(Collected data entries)
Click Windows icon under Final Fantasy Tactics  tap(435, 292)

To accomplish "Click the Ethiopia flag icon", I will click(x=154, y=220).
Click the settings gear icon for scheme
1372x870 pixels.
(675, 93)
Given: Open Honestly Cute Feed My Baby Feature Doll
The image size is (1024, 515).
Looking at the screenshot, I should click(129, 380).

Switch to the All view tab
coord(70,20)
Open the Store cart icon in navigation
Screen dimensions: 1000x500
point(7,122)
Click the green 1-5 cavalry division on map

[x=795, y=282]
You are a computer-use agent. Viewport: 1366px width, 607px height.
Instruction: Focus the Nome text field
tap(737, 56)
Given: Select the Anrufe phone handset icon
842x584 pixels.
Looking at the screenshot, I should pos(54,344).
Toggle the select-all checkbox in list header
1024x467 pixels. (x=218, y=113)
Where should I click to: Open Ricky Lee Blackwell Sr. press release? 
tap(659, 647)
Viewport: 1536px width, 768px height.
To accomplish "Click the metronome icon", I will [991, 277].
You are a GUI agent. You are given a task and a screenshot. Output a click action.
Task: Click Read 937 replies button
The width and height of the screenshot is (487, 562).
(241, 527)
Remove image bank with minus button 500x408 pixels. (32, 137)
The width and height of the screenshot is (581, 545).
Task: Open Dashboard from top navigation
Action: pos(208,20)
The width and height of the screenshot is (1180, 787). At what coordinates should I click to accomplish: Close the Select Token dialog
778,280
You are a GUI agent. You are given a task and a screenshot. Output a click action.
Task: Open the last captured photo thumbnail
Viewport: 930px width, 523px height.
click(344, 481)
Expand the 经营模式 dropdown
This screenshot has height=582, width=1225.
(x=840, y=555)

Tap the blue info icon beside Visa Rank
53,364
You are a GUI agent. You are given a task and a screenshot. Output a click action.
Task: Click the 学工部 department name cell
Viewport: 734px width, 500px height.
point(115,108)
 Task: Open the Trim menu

## Exercise objective
Reproduce the records exactly as they appear.

## Answer to the exercise
Click Windows icon under Final Fantasy Tactics  tap(435, 292)

To accomplish "Click the Ethiopia flag icon", I will click(x=154, y=220).
Click the settings gear icon for scheme
1372x870 pixels.
(675, 93)
Given: Open Honestly Cute Feed My Baby Feature Doll
The image size is (1024, 515).
Looking at the screenshot, I should click(129, 380).

Switch to the All view tab
coord(70,20)
Open the Store cart icon in navigation
Screen dimensions: 1000x500
point(7,122)
Click the green 1-5 cavalry division on map

[x=795, y=282]
You are a computer-use agent. Viewport: 1366px width, 607px height.
Instruction: Focus the Nome text field
tap(737, 56)
Given: Select the Anrufe phone handset icon
842x584 pixels.
Looking at the screenshot, I should pos(54,344).
Toggle the select-all checkbox in list header
1024x467 pixels. (x=218, y=113)
Where should I click to: Open Ricky Lee Blackwell Sr. press release? 
tap(659, 647)
Viewport: 1536px width, 768px height.
To accomplish "Click the metronome icon", I will [991, 277].
You are a GUI agent. You are given a task and a screenshot. Output a click action.
Task: Click Read 937 replies button
The width and height of the screenshot is (487, 562).
(241, 527)
Remove image bank with minus button 500x408 pixels. (32, 137)
The width and height of the screenshot is (581, 545).
Task: Open Dashboard from top navigation
Action: pos(208,20)
The width and height of the screenshot is (1180, 787). At what coordinates should I click to accomplish: Close the Select Token dialog
778,280
You are a GUI agent. You are given a task and a screenshot. Output a click action.
Task: Open the last captured photo thumbnail
Viewport: 930px width, 523px height.
click(344, 481)
Expand the 经营模式 dropdown
This screenshot has height=582, width=1225.
(x=840, y=555)

Tap the blue info icon beside Visa Rank
53,364
You are a GUI agent. You are given a task and a screenshot. Output a click action.
Task: Click the 学工部 department name cell
Viewport: 734px width, 500px height.
point(115,108)
 Task: Open the Trim menu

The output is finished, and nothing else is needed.